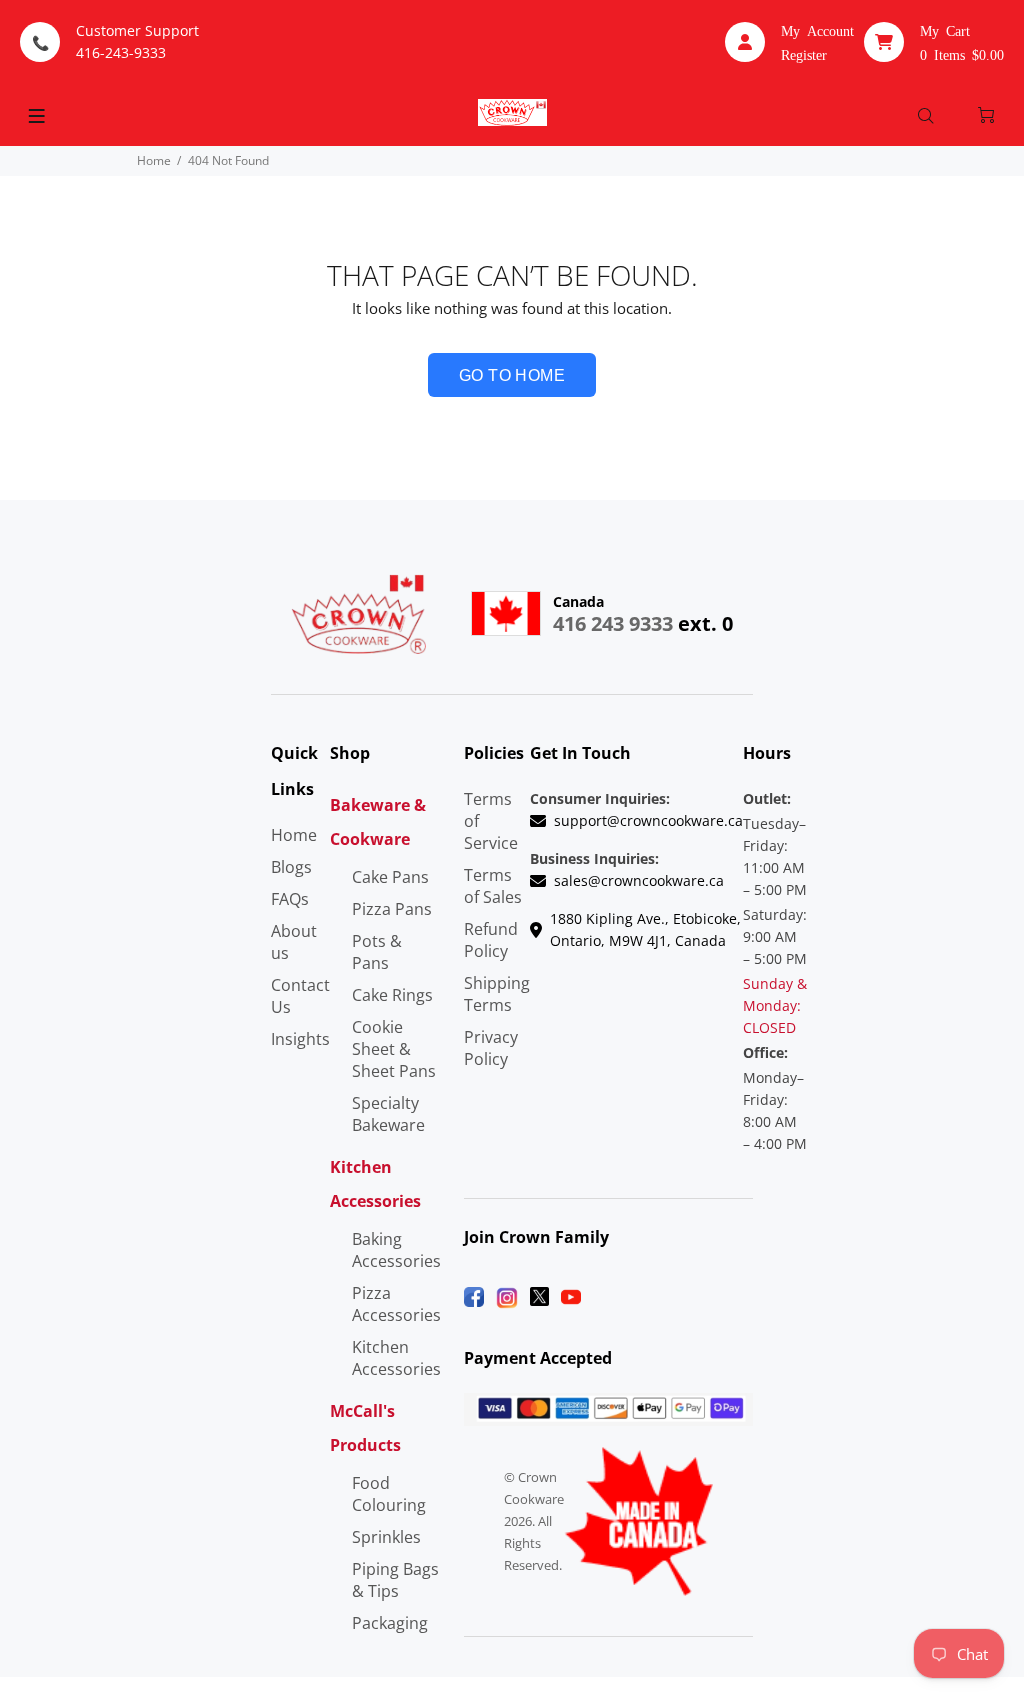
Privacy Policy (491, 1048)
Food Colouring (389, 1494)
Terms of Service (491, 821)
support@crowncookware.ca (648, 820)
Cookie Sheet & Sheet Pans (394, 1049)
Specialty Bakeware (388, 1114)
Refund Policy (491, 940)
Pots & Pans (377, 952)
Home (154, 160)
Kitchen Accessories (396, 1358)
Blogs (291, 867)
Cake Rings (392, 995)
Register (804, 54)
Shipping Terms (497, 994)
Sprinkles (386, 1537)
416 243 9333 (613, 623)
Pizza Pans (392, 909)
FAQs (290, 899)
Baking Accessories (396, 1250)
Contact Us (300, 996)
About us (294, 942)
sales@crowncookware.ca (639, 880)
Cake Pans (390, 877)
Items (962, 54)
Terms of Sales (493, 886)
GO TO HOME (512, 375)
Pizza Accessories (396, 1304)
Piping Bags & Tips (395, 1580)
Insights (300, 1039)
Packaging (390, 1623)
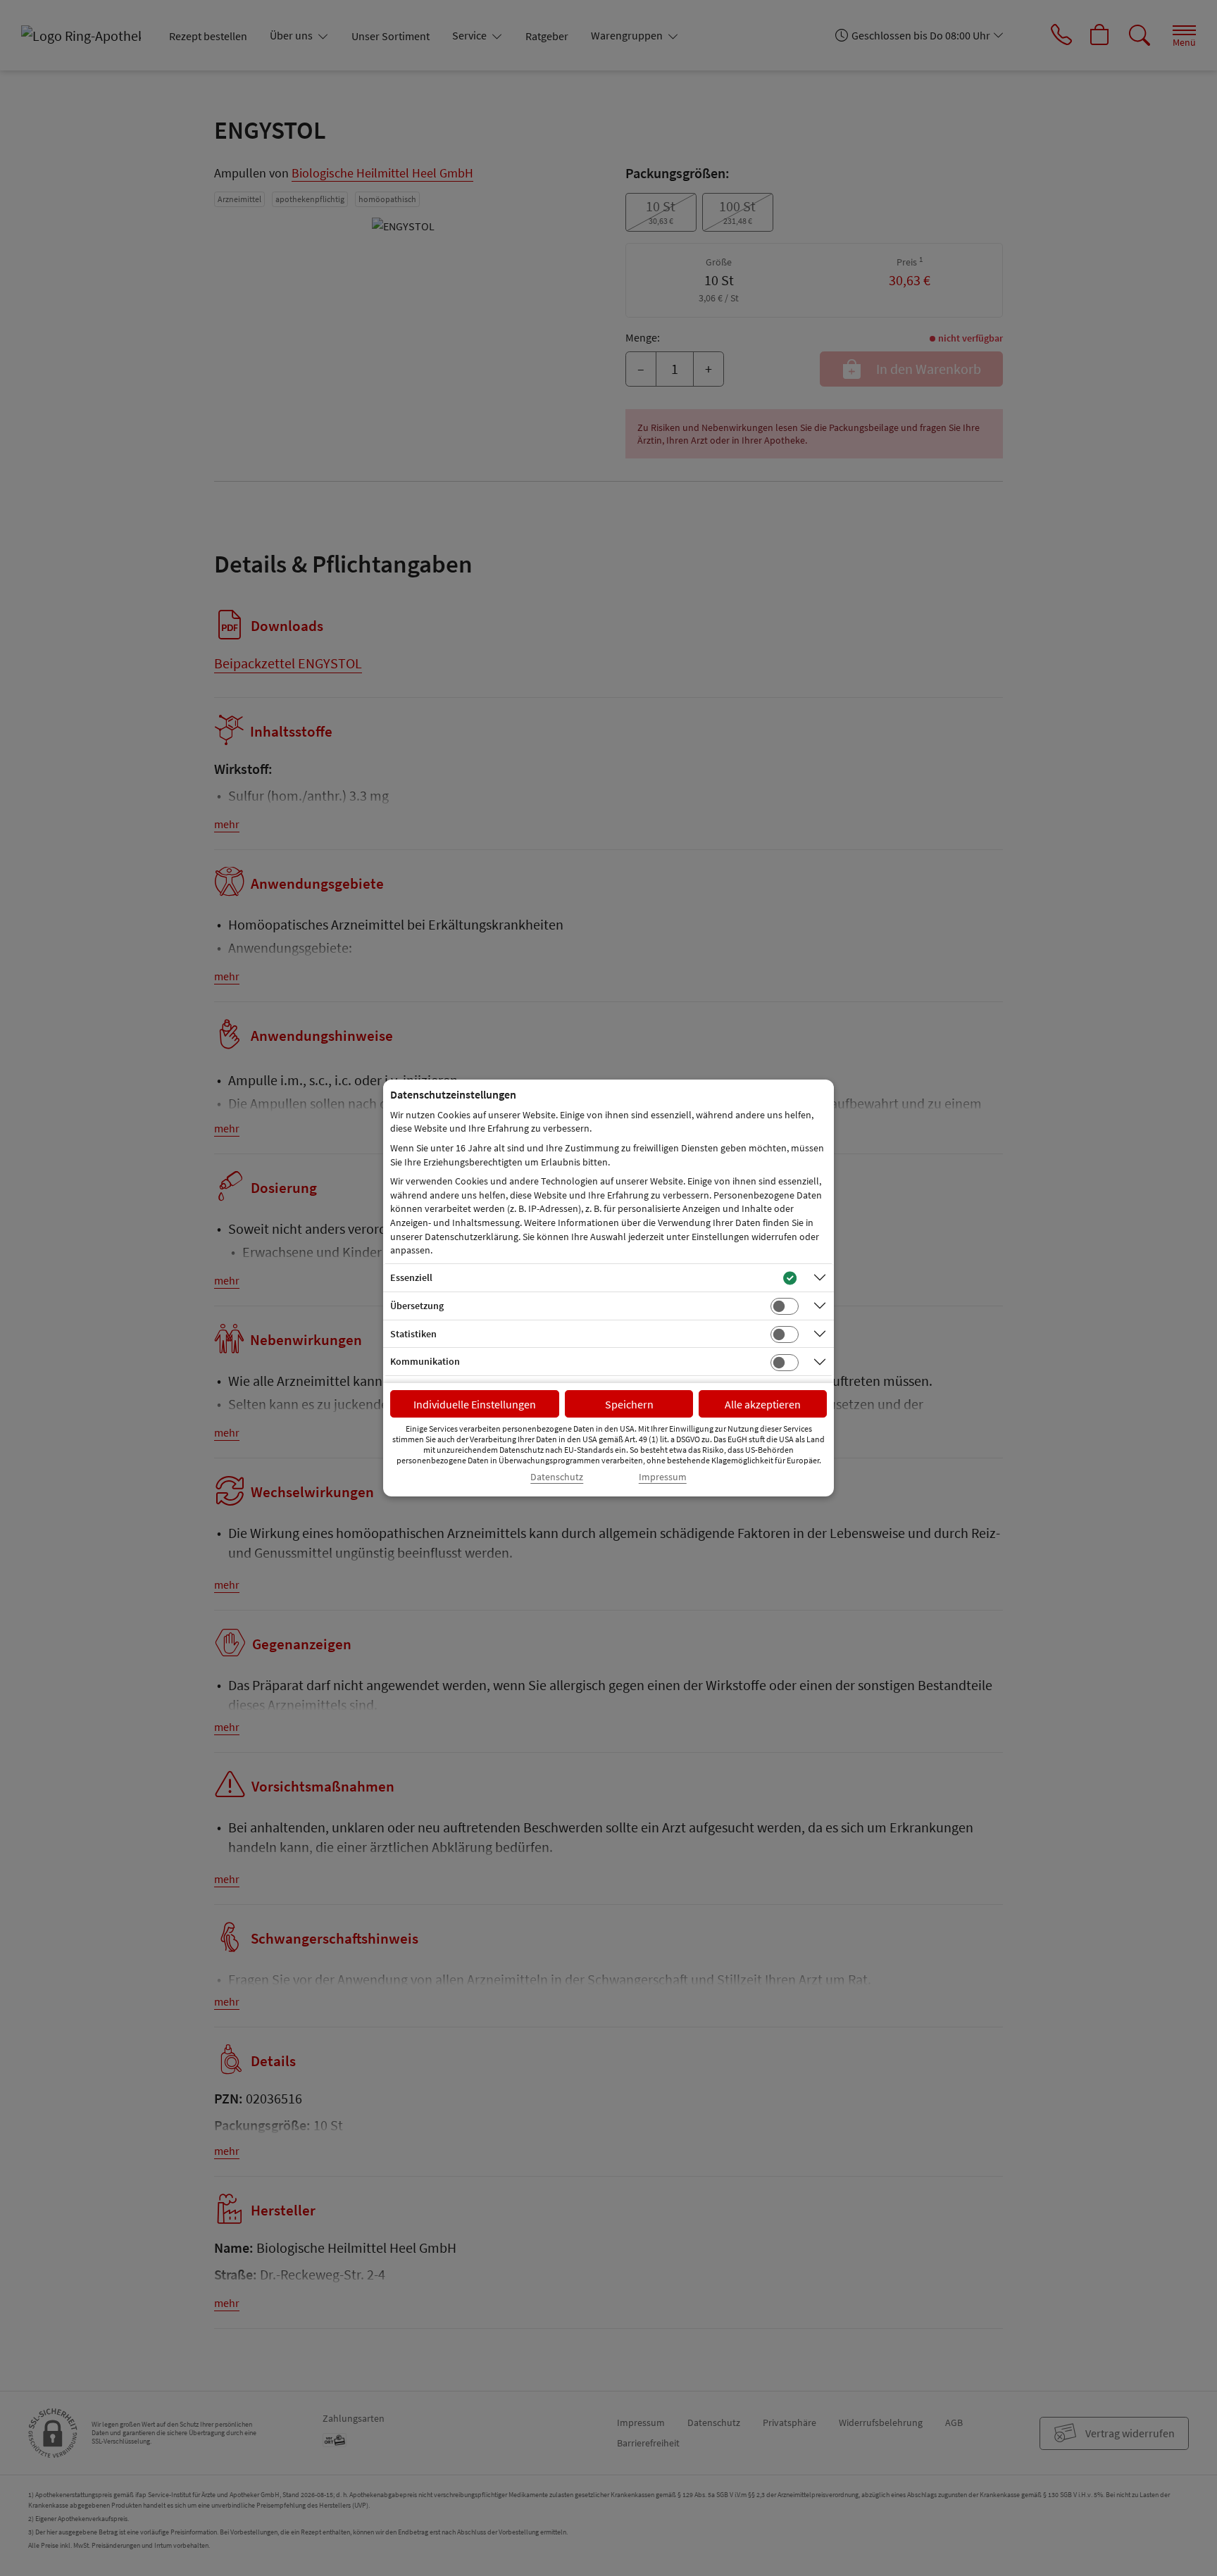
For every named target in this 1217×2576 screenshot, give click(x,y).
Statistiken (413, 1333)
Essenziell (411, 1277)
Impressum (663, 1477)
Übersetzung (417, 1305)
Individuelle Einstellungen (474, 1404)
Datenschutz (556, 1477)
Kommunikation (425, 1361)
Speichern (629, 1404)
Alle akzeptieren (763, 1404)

▶ [DESCRIPTION OF THE TASK]: With the pictures left out, return all the material above exactly.

▶ [SOLUTION FOR THIS EXERCISE]:
Privacy Policy (491, 1048)
Food Colouring (389, 1494)
Terms of Service (491, 821)
support@crowncookware.ca (648, 820)
Cookie Sheet & Sheet Pans (394, 1049)
Specialty Bakeware (388, 1114)
Refund Policy (491, 940)
Pots & Pans (377, 952)
Home (154, 160)
Kitchen Accessories (396, 1358)
Blogs (291, 867)
Cake Rings (392, 995)
Register (804, 54)
Shipping Terms (497, 994)
Sprinkles (386, 1537)
416 243 9333 (613, 623)
Pizza Pans (392, 909)
FAQs (290, 899)
Baking Accessories (396, 1250)
Contact Us (300, 996)
About us (294, 942)
sales@crowncookware.ca (639, 880)
Cake Pans (390, 877)
Items (962, 54)
Terms of Sales (493, 886)
GO TO HOME (512, 375)
Pizza Accessories (396, 1304)
Piping Bags & Tips (395, 1580)
Insights (300, 1039)
Packaging (390, 1623)
For every named target in this 1217×2576 screenshot, give click(x,y).
Statistiken (413, 1333)
Essenziell (411, 1277)
Impressum (663, 1477)
Übersetzung (417, 1305)
Individuelle Einstellungen (474, 1404)
Datenschutz (556, 1477)
Kommunikation (425, 1361)
Speichern (629, 1404)
Alle akzeptieren (763, 1404)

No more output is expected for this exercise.